**Goal:**
Copy every one of the records below word for word, keeping each line unchanged.
* start *
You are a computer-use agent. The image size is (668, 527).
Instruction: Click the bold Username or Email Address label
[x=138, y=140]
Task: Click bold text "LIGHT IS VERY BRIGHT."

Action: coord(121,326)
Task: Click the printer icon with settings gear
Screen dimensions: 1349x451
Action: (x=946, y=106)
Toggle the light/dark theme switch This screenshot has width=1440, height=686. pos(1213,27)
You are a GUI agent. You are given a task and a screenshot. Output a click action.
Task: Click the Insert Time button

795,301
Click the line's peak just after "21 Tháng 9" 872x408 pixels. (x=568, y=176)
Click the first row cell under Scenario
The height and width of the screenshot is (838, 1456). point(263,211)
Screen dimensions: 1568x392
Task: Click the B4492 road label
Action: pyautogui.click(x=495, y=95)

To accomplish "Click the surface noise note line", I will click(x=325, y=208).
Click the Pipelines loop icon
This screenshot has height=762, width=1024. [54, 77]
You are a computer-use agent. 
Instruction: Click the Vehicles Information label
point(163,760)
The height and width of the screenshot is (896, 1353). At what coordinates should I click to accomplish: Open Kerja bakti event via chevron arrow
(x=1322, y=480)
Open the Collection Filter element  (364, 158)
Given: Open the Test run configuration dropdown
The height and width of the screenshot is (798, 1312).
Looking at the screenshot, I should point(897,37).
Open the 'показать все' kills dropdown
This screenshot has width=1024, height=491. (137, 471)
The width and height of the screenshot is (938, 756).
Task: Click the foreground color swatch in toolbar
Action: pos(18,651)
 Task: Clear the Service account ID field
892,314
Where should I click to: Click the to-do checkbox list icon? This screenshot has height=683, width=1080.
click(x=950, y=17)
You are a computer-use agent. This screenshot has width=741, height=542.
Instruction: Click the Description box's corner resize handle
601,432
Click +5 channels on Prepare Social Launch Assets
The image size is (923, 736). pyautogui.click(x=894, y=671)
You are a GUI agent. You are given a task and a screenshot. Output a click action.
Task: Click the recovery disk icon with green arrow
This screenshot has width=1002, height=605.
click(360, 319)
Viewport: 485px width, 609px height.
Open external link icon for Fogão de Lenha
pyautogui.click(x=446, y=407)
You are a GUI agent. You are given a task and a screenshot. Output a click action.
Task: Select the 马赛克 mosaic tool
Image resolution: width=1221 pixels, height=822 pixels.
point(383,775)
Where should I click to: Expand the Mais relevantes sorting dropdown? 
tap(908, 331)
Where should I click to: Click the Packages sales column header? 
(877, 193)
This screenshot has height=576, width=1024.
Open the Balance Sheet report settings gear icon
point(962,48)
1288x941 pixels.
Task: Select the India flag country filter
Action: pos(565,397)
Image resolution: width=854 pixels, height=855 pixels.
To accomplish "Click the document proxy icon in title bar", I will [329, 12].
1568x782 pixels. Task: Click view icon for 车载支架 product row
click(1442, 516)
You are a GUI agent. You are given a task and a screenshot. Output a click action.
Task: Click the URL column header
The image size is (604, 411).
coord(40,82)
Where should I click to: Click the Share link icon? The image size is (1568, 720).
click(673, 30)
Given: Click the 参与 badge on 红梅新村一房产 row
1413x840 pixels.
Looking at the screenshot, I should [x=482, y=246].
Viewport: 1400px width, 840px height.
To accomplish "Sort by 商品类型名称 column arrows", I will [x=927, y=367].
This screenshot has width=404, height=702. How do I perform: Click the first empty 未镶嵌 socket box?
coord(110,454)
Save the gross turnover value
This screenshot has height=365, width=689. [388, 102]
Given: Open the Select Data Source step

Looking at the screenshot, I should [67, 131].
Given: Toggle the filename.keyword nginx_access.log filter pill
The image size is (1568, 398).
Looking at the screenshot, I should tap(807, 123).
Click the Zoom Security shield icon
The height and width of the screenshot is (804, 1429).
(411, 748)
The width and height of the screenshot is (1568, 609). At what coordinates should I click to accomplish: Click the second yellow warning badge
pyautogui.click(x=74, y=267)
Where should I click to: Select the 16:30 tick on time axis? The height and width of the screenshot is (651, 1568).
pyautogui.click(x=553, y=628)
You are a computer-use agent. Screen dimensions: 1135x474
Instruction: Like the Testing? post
* end *
**Answer to the exercise:**
You are a computer-use agent. The image size is (668, 527).
Instruction: Click the bold Username or Email Address label
[x=138, y=140]
Task: Click bold text "LIGHT IS VERY BRIGHT."

Action: coord(121,326)
Task: Click the printer icon with settings gear
Screen dimensions: 1349x451
Action: (x=946, y=106)
Toggle the light/dark theme switch This screenshot has width=1440, height=686. pos(1213,27)
You are a GUI agent. You are given a task and a screenshot. Output a click action.
Task: Click the Insert Time button

795,301
Click the line's peak just after "21 Tháng 9" 872x408 pixels. (x=568, y=176)
Click the first row cell under Scenario
The height and width of the screenshot is (838, 1456). point(263,211)
Screen dimensions: 1568x392
Task: Click the B4492 road label
Action: pyautogui.click(x=495, y=95)

To accomplish "Click the surface noise note line", I will click(x=325, y=208).
Click the Pipelines loop icon
This screenshot has height=762, width=1024. [54, 77]
You are a computer-use agent. 
Instruction: Click the Vehicles Information label
point(163,760)
The height and width of the screenshot is (896, 1353). At what coordinates should I click to accomplish: Open Kerja bakti event via chevron arrow
(x=1322, y=480)
Open the Collection Filter element  (364, 158)
Given: Open the Test run configuration dropdown
The height and width of the screenshot is (798, 1312).
Looking at the screenshot, I should point(897,37).
Open the 'показать все' kills dropdown
This screenshot has width=1024, height=491. (137, 471)
The width and height of the screenshot is (938, 756).
Task: Click the foreground color swatch in toolbar
Action: pos(18,651)
 Task: Clear the Service account ID field
892,314
Where should I click to: Click the to-do checkbox list icon? This screenshot has height=683, width=1080.
click(x=950, y=17)
You are a computer-use agent. This screenshot has width=741, height=542.
Instruction: Click the Description box's corner resize handle
601,432
Click +5 channels on Prepare Social Launch Assets
The image size is (923, 736). pyautogui.click(x=894, y=671)
You are a GUI agent. You are given a task and a screenshot. Output a click action.
Task: Click the recovery disk icon with green arrow
This screenshot has width=1002, height=605.
click(360, 319)
Viewport: 485px width, 609px height.
Open external link icon for Fogão de Lenha
pyautogui.click(x=446, y=407)
You are a GUI agent. You are given a task and a screenshot. Output a click action.
Task: Select the 马赛克 mosaic tool
Image resolution: width=1221 pixels, height=822 pixels.
point(383,775)
Where should I click to: Expand the Mais relevantes sorting dropdown? 
tap(908, 331)
Where should I click to: Click the Packages sales column header? 
(877, 193)
This screenshot has height=576, width=1024.
Open the Balance Sheet report settings gear icon
point(962,48)
1288x941 pixels.
Task: Select the India flag country filter
Action: pos(565,397)
Image resolution: width=854 pixels, height=855 pixels.
To accomplish "Click the document proxy icon in title bar", I will [329, 12].
1568x782 pixels. Task: Click view icon for 车载支架 product row
click(1442, 516)
You are a GUI agent. You are given a task and a screenshot. Output a click action.
Task: Click the URL column header
The image size is (604, 411).
coord(40,82)
Where should I click to: Click the Share link icon? The image size is (1568, 720).
click(673, 30)
Given: Click the 参与 badge on 红梅新村一房产 row
1413x840 pixels.
Looking at the screenshot, I should [x=482, y=246].
Viewport: 1400px width, 840px height.
To accomplish "Sort by 商品类型名称 column arrows", I will [x=927, y=367].
This screenshot has width=404, height=702. How do I perform: Click the first empty 未镶嵌 socket box?
coord(110,454)
Save the gross turnover value
This screenshot has height=365, width=689. [388, 102]
Given: Open the Select Data Source step

Looking at the screenshot, I should [67, 131].
Given: Toggle the filename.keyword nginx_access.log filter pill
The image size is (1568, 398).
Looking at the screenshot, I should tap(807, 123).
Click the Zoom Security shield icon
The height and width of the screenshot is (804, 1429).
(411, 748)
The width and height of the screenshot is (1568, 609). At what coordinates should I click to accomplish: Click the second yellow warning badge
pyautogui.click(x=74, y=267)
Where should I click to: Select the 16:30 tick on time axis? The height and width of the screenshot is (651, 1568).
pyautogui.click(x=553, y=628)
You are a computer-use agent. Screen dimensions: 1135x474
Instruction: Like the Testing? post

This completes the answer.